Many power pilots don’t know, but all glider pilots should know, that weight does not affect max glide ratio. The speed for max glide and rate of descent at max glide both increase with weight but the max glide ratio is fixed

 

[hevansrv7a]

Many power pilots don’t know, but all glider pilots should know, that weight does not affect max glide ratio. The speed for max glide and rate of descent at max glide both increase with weight but the max glide ratio is fixed

Correct. Example: using 10.6 as glide ratio but 1100 pounds, the speed for best glide becomes 58 kts, not 63. And the sink rate becomes 547 ft/min. The glide ratio is the result of the angle of attack. The weight determines the induced drag. The speed determines the parasite drag. They all have to conform to the two curves. This is only true for non-laminar flow, of course. In a real-life airplane with some stuff like steps and antennae the curves are never perfect, but pretty close.

This is, of course, a great reason to fly with AOA. Carrier pilots do, why shouldn't we?

 

[NinerBikes]

I programmed in to my Dynon Touch an optimum glide speed of 63 kts and a descent rate of 600 FPM for the Glide ring settings. The 600 FPM was conservative in that the glide rings were smaller, range wise, than actual, leaving a better margin of safety. My 2012 Legacy RV-12 had wheel pants. I believe at the time my POH was printed, Van's specified an 11:1 glide ratio, or close to it, from what I remember.

I'll let other more experienced RV owners confirm or deny if my numbers were close.

 

[rjtjrt]

I just got the Van's update for the Dynon glide that the UK made them do. The glide ratio they specify is 10.6:1. Since the best glide speed is still shown as 63 kts, the since rate is 599 feet/minute at 1320 pounds.

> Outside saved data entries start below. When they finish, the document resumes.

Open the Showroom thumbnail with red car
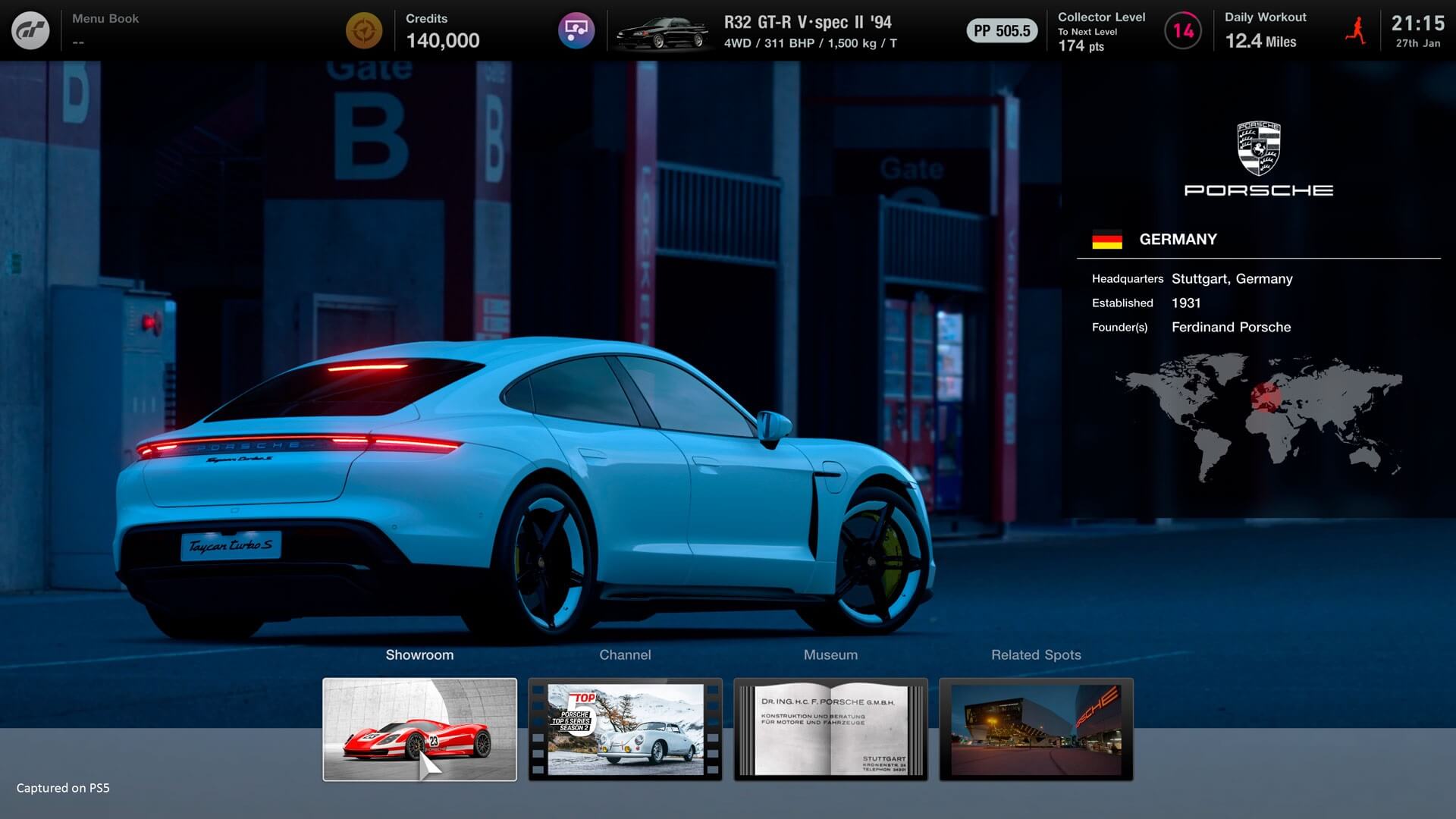[419, 729]
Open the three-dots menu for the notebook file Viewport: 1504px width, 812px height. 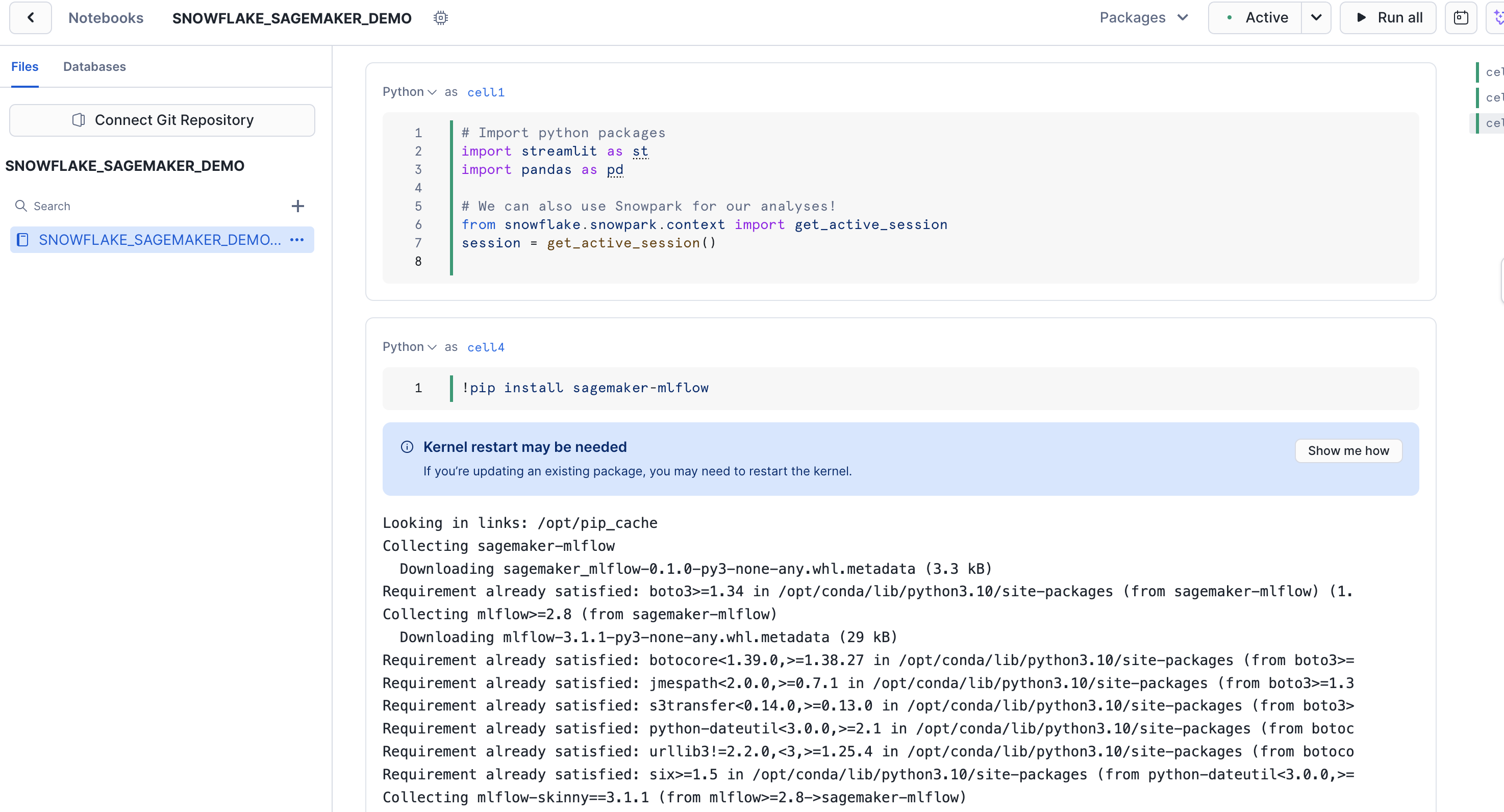[297, 240]
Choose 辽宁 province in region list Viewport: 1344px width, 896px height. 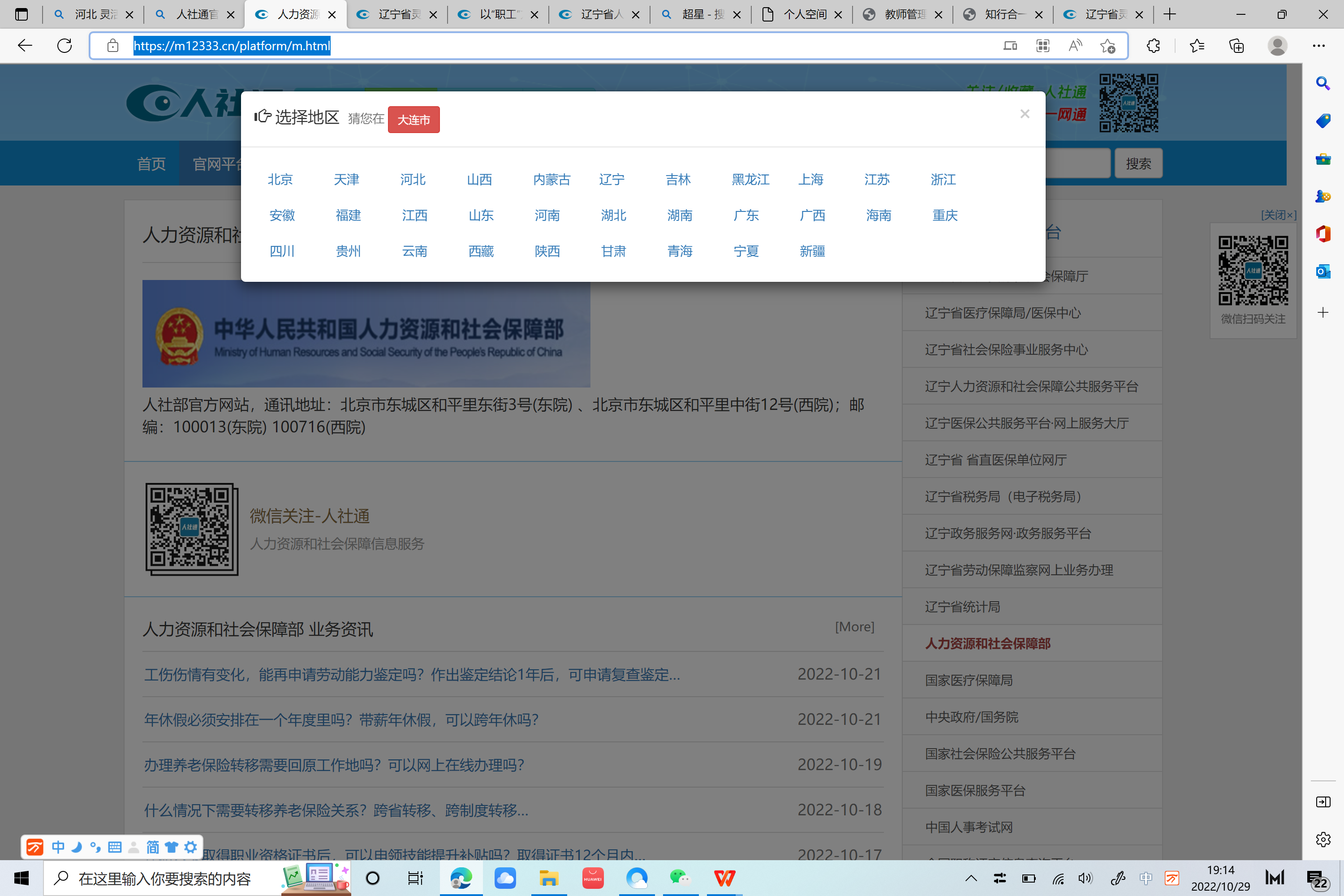pos(612,180)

I was not aware the UK got Van's to do a glide ratio determination for RV-12.
Can you point me at any info about this?
John

 

[jrtens]

From Vans website:

 

[MarkW]

Comment about the floating and idle speed. Many with Lycoming's find that a low idle setting works well for preventing float. I run an idle of about 500 which is just barley enough to keep it running but not an idle speed I want on the ground. Works great on approach as the forward speed keeps the idle above stalling the motor and on the ground I keep the idle up manually. Never pulling all the way back until engine shut off. YMMV with a Rotax.